◆ Stated problem: Please print every line of the items below without changing anything.

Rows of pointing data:
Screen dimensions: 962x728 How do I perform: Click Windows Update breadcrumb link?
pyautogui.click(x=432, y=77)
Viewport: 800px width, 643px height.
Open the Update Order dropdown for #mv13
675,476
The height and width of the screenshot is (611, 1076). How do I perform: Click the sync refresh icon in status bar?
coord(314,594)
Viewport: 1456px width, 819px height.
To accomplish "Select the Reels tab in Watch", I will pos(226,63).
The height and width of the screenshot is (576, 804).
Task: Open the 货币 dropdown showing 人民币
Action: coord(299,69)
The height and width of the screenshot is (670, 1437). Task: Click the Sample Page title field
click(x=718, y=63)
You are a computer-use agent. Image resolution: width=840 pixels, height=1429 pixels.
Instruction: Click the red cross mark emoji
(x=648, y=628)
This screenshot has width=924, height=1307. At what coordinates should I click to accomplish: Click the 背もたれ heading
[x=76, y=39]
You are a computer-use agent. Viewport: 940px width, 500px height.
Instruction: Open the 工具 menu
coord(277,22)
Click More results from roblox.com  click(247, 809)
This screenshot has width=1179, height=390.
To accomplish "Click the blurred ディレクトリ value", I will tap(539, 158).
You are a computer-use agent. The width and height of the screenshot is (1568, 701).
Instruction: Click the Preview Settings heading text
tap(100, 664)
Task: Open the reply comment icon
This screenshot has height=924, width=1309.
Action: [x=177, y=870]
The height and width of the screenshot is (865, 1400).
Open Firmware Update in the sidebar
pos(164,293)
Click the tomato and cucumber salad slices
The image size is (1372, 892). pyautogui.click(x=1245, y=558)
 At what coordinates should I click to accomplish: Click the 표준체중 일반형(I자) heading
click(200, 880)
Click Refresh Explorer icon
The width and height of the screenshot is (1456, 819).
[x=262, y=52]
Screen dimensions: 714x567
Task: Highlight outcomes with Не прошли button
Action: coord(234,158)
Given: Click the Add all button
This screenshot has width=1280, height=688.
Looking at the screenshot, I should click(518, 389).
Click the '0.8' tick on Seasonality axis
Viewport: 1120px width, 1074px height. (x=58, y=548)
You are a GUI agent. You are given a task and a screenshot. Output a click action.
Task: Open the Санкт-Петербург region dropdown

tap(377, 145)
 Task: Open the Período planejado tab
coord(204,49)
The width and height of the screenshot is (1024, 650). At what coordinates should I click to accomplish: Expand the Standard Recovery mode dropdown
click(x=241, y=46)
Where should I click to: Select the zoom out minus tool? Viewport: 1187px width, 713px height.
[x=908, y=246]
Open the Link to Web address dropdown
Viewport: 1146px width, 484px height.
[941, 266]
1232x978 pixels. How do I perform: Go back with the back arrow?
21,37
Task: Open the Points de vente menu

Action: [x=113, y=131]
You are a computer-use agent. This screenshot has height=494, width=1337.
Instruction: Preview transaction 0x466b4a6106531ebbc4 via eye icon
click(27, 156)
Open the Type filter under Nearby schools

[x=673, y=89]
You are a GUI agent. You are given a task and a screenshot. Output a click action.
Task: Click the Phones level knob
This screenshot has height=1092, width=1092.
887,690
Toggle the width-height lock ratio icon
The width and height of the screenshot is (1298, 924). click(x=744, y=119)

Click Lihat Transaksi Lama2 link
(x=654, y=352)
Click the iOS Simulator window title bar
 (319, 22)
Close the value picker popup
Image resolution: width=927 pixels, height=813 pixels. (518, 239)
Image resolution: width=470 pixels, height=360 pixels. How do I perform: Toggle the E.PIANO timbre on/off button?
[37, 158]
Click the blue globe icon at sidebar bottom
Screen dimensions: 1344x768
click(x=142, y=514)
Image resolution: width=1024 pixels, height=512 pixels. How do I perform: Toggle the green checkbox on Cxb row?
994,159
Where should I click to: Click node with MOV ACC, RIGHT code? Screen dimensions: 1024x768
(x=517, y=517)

◆ Problem solution:
Screen dimensions: 962x728 How do I perform: Click Windows Update breadcrumb link?
pyautogui.click(x=432, y=77)
Viewport: 800px width, 643px height.
Open the Update Order dropdown for #mv13
675,476
The height and width of the screenshot is (611, 1076). How do I perform: Click the sync refresh icon in status bar?
coord(314,594)
Viewport: 1456px width, 819px height.
To accomplish "Select the Reels tab in Watch", I will pos(226,63).
The height and width of the screenshot is (576, 804).
Task: Open the 货币 dropdown showing 人民币
Action: coord(299,69)
The height and width of the screenshot is (670, 1437). Task: Click the Sample Page title field
click(x=718, y=63)
You are a computer-use agent. Image resolution: width=840 pixels, height=1429 pixels.
Instruction: Click the red cross mark emoji
(x=648, y=628)
This screenshot has width=924, height=1307. At what coordinates should I click to accomplish: Click the 背もたれ heading
[x=76, y=39]
You are a computer-use agent. Viewport: 940px width, 500px height.
Instruction: Open the 工具 menu
coord(277,22)
Click More results from roblox.com  click(247, 809)
This screenshot has width=1179, height=390.
To accomplish "Click the blurred ディレクトリ value", I will tap(539, 158).
You are a computer-use agent. The width and height of the screenshot is (1568, 701).
Instruction: Click the Preview Settings heading text
tap(100, 664)
Task: Open the reply comment icon
This screenshot has height=924, width=1309.
Action: [x=177, y=870]
The height and width of the screenshot is (865, 1400).
Open Firmware Update in the sidebar
pos(164,293)
Click the tomato and cucumber salad slices
The image size is (1372, 892). pyautogui.click(x=1245, y=558)
 At what coordinates should I click to accomplish: Click the 표준체중 일반형(I자) heading
click(200, 880)
Click Refresh Explorer icon
The width and height of the screenshot is (1456, 819).
[x=262, y=52]
Screen dimensions: 714x567
Task: Highlight outcomes with Не прошли button
Action: coord(234,158)
Given: Click the Add all button
This screenshot has width=1280, height=688.
Looking at the screenshot, I should click(518, 389).
Click the '0.8' tick on Seasonality axis
Viewport: 1120px width, 1074px height. (x=58, y=548)
You are a GUI agent. You are given a task and a screenshot. Output a click action.
Task: Open the Санкт-Петербург region dropdown

tap(377, 145)
 Task: Open the Período planejado tab
coord(204,49)
The width and height of the screenshot is (1024, 650). At what coordinates should I click to accomplish: Expand the Standard Recovery mode dropdown
click(x=241, y=46)
Where should I click to: Select the zoom out minus tool? Viewport: 1187px width, 713px height.
[x=908, y=246]
Open the Link to Web address dropdown
Viewport: 1146px width, 484px height.
[941, 266]
1232x978 pixels. How do I perform: Go back with the back arrow?
21,37
Task: Open the Points de vente menu

Action: [x=113, y=131]
You are a computer-use agent. This screenshot has height=494, width=1337.
Instruction: Preview transaction 0x466b4a6106531ebbc4 via eye icon
click(27, 156)
Open the Type filter under Nearby schools

[x=673, y=89]
You are a GUI agent. You are given a task and a screenshot. Output a click action.
Task: Click the Phones level knob
This screenshot has height=1092, width=1092.
887,690
Toggle the width-height lock ratio icon
The width and height of the screenshot is (1298, 924). click(x=744, y=119)

Click Lihat Transaksi Lama2 link
(x=654, y=352)
Click the iOS Simulator window title bar
 (319, 22)
Close the value picker popup
Image resolution: width=927 pixels, height=813 pixels. (518, 239)
Image resolution: width=470 pixels, height=360 pixels. How do I perform: Toggle the E.PIANO timbre on/off button?
[37, 158]
Click the blue globe icon at sidebar bottom
Screen dimensions: 1344x768
click(x=142, y=514)
Image resolution: width=1024 pixels, height=512 pixels. How do I perform: Toggle the green checkbox on Cxb row?
994,159
Where should I click to: Click node with MOV ACC, RIGHT code? Screen dimensions: 1024x768
(x=517, y=517)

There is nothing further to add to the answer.